▸ WRITTEN REQUEST: Copy the data below from the line with "Image resolution: width=814" up to and including the line with "Looking at the screenshot, I should click(x=61, y=550).", changing "News" to "Sports" and leaving everything else unchanged.

(Records contained in a dataset)

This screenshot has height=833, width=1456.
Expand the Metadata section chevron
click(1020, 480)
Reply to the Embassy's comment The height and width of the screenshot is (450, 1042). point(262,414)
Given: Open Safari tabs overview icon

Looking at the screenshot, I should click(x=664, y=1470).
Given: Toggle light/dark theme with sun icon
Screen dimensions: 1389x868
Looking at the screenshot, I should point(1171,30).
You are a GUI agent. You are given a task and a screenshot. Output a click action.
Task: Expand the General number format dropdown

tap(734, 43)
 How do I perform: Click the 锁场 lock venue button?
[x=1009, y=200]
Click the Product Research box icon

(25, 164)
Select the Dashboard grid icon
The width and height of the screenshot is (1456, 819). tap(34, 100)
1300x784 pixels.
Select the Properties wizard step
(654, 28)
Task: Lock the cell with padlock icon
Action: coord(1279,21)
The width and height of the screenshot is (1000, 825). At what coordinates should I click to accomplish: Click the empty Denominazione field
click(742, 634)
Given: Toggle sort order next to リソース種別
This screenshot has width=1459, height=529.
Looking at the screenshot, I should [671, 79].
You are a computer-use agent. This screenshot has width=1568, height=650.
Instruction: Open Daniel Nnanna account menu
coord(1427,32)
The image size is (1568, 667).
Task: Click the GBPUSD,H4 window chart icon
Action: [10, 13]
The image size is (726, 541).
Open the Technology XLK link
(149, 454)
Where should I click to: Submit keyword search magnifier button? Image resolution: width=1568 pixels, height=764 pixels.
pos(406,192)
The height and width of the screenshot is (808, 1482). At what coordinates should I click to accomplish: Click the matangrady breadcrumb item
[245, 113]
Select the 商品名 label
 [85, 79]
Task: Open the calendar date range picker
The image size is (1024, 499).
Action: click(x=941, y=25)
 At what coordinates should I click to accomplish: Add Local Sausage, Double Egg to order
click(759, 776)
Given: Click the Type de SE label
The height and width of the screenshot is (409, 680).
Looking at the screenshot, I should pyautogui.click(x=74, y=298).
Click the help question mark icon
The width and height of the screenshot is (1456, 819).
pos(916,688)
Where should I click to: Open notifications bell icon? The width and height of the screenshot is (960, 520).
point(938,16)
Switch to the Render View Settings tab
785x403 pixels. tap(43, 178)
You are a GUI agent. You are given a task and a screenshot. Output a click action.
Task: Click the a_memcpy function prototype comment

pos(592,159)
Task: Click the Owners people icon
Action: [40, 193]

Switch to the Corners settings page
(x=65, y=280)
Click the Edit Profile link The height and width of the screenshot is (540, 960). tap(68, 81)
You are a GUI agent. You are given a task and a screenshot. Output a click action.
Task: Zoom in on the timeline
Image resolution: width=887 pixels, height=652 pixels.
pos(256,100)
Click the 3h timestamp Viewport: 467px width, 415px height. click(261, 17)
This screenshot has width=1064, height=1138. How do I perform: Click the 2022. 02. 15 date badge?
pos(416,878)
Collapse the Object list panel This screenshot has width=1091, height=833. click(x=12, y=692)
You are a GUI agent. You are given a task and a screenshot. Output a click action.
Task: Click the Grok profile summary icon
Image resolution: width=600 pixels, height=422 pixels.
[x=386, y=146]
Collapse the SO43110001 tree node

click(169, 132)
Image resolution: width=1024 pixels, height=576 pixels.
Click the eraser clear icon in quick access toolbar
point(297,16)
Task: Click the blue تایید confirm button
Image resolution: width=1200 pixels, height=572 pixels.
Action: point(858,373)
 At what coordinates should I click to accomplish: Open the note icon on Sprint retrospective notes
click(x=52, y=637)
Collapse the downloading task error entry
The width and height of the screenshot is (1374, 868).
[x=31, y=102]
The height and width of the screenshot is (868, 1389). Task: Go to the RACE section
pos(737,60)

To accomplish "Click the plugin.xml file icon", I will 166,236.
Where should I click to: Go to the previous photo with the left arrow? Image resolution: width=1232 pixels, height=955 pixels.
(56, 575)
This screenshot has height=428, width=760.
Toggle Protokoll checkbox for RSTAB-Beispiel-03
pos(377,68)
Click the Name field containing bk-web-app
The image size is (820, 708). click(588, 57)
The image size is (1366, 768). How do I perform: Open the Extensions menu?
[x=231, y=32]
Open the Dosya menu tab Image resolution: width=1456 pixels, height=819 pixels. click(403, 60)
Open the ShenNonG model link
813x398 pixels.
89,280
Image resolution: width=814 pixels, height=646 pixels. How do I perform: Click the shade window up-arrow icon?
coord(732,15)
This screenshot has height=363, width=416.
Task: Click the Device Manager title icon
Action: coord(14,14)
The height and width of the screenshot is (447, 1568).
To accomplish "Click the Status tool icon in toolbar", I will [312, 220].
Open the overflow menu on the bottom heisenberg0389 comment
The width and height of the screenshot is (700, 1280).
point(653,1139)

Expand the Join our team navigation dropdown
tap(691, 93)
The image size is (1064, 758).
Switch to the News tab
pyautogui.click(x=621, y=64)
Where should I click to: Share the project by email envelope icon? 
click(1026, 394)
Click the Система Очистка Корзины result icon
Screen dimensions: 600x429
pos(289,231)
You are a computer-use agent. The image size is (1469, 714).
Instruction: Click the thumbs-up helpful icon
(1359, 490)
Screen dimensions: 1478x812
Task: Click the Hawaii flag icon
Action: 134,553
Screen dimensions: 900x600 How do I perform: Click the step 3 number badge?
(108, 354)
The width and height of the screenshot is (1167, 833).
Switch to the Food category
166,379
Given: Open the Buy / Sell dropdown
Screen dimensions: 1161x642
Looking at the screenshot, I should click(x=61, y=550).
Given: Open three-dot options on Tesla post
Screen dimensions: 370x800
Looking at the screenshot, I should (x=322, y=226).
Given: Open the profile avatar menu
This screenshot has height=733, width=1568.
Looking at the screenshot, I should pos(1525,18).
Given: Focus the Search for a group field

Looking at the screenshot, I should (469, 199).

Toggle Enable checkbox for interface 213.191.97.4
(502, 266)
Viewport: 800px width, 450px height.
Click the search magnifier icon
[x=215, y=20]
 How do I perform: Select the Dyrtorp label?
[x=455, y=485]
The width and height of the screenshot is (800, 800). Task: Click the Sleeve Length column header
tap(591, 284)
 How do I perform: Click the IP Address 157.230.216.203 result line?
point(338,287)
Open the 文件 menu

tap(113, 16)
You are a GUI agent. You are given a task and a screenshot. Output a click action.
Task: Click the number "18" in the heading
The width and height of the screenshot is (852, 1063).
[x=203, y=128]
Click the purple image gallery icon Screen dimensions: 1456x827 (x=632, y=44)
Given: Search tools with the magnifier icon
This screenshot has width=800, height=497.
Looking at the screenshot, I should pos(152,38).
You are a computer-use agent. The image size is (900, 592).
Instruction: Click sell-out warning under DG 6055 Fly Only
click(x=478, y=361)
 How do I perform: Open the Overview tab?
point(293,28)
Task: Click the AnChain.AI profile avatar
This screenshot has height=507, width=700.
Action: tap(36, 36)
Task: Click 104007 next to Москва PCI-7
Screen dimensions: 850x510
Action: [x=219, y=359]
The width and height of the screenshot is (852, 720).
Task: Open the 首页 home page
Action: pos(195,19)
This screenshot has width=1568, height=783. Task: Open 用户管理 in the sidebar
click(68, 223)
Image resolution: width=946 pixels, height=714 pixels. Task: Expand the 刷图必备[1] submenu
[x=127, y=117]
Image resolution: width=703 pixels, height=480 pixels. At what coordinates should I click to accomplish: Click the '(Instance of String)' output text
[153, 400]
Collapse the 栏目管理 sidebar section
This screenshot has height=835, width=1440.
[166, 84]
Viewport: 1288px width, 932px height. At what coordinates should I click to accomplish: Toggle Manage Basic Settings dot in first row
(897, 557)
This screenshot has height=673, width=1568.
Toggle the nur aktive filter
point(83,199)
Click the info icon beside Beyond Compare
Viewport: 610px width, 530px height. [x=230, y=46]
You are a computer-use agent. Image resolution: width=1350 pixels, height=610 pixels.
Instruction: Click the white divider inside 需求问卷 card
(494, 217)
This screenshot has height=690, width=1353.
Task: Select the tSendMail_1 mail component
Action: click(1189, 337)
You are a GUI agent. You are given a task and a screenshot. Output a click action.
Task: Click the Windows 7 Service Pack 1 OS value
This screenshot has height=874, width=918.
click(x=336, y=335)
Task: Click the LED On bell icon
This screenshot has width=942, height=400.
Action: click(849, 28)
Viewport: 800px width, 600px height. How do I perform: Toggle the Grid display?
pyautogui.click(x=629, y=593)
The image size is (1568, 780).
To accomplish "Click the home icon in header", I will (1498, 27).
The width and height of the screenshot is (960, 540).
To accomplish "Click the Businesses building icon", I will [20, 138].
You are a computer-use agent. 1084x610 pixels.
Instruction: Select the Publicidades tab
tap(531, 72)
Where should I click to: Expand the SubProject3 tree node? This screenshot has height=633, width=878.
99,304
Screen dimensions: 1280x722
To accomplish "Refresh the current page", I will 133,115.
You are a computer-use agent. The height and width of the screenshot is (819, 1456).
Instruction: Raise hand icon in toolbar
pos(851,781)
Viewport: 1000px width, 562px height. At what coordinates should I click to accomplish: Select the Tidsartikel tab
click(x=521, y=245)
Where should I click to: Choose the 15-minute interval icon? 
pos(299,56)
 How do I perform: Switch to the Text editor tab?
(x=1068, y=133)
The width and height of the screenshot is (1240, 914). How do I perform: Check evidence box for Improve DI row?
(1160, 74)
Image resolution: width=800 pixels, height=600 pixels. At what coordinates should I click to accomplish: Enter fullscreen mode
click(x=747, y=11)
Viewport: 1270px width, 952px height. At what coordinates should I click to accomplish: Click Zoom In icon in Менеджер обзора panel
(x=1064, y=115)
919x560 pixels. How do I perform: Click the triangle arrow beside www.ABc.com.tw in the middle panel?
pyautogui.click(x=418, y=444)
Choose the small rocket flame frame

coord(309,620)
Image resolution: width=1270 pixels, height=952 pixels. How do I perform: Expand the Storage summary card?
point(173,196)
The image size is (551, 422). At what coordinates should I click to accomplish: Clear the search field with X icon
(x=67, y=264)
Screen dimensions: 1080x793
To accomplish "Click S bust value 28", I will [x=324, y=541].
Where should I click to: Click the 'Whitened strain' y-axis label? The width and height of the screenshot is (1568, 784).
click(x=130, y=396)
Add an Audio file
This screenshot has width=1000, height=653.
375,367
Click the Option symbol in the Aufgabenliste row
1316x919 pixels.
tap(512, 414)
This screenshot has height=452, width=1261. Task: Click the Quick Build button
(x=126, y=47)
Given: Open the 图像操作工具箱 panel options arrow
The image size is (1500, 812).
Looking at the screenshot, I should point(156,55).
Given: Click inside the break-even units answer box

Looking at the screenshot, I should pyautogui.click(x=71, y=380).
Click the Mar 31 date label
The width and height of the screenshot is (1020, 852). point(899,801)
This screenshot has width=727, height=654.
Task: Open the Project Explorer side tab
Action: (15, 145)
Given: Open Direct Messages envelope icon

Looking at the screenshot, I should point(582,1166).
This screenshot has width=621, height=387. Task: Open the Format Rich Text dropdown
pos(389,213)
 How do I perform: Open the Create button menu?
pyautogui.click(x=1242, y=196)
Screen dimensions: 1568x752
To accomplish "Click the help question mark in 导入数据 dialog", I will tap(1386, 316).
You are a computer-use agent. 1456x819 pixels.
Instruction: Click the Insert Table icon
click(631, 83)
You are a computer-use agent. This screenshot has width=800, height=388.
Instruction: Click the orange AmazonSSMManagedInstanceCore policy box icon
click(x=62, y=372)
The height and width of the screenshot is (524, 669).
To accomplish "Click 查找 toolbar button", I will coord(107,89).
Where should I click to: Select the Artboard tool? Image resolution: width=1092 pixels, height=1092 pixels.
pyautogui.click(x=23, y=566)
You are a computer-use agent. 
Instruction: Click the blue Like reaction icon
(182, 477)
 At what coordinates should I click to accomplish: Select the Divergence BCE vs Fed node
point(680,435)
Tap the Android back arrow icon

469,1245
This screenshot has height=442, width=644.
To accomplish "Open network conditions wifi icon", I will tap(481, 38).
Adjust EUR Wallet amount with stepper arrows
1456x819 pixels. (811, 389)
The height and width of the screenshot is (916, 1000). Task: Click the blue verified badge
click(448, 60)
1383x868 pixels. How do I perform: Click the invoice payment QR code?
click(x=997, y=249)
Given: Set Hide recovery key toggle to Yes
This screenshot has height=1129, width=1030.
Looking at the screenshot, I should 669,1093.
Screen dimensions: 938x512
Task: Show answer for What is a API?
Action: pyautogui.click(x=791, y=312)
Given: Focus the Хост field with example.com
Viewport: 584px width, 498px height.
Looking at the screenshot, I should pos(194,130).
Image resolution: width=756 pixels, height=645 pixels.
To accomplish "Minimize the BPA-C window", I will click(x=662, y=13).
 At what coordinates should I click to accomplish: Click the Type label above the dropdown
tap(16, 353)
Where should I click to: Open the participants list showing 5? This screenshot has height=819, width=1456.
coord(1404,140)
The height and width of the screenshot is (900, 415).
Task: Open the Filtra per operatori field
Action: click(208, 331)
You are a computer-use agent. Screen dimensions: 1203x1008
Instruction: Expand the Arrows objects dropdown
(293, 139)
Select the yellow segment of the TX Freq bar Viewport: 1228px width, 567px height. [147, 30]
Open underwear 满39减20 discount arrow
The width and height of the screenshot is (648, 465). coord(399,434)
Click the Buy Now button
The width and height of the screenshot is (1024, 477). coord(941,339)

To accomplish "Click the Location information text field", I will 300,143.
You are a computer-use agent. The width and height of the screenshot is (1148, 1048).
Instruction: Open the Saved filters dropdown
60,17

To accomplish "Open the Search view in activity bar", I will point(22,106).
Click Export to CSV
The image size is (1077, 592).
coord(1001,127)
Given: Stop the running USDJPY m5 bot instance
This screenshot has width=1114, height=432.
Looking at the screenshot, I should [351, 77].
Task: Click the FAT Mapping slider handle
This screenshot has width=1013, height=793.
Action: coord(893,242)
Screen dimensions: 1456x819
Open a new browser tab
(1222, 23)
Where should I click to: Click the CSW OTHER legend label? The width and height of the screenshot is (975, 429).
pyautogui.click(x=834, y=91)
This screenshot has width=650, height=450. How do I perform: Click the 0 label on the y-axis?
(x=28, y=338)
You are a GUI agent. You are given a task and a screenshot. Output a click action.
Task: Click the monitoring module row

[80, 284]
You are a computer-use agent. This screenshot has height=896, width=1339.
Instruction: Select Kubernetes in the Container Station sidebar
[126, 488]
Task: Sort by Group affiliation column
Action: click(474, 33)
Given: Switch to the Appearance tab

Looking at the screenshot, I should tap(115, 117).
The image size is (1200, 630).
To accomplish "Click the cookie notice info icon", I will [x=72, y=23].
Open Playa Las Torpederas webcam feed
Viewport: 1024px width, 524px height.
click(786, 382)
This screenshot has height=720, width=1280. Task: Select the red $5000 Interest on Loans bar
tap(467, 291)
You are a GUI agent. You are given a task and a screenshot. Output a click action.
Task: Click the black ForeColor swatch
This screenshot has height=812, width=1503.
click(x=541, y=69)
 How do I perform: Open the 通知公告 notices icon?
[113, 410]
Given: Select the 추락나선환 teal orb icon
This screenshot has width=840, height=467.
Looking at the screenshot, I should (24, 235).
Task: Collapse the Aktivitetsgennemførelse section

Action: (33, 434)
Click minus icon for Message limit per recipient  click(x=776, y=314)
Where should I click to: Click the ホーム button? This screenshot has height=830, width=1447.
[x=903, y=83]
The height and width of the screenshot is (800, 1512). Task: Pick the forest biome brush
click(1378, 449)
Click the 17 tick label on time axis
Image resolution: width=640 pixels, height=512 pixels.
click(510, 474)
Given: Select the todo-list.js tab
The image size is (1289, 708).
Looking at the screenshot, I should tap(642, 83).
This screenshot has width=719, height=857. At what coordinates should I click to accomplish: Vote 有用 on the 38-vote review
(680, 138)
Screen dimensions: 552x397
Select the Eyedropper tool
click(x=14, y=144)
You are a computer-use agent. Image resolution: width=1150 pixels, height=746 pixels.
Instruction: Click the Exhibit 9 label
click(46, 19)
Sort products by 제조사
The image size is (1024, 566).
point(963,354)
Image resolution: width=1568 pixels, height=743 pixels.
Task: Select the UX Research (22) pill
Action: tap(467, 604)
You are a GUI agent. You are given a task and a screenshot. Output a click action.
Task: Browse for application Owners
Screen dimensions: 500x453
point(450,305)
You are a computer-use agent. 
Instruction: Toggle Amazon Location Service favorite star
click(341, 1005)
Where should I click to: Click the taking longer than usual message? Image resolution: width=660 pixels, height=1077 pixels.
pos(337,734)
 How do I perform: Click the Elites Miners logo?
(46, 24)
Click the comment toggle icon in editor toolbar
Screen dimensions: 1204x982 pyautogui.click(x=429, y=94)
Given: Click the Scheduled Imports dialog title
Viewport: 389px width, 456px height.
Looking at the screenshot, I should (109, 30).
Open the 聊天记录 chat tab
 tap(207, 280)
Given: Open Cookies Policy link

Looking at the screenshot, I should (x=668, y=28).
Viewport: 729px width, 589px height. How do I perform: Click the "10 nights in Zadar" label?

▸ WRITTEN REPLY:
Image resolution: width=814 pixels, height=646 pixels. How do I perform: Click the shade window up-arrow icon?
coord(732,15)
This screenshot has height=363, width=416.
Task: Click the Device Manager title icon
Action: coord(14,14)
The height and width of the screenshot is (447, 1568).
To accomplish "Click the Status tool icon in toolbar", I will [312, 220].
Open the overflow menu on the bottom heisenberg0389 comment
The width and height of the screenshot is (700, 1280).
point(653,1139)

Expand the Join our team navigation dropdown
tap(691, 93)
The image size is (1064, 758).
Switch to the Sports tab
pyautogui.click(x=621, y=64)
Where should I click to: Share the project by email envelope icon? 
click(1026, 394)
Click the Система Очистка Корзины result icon
Screen dimensions: 600x429
pos(289,231)
You are a computer-use agent. The image size is (1469, 714).
Instruction: Click the thumbs-up helpful icon
(1359, 490)
Screen dimensions: 1478x812
Task: Click the Hawaii flag icon
Action: 134,553
Screen dimensions: 900x600 How do I perform: Click the step 3 number badge?
(108, 354)
The width and height of the screenshot is (1167, 833).
Switch to the Food category
166,379
Given: Open the Buy / Sell dropdown
Screen dimensions: 1161x642
Looking at the screenshot, I should click(x=61, y=550).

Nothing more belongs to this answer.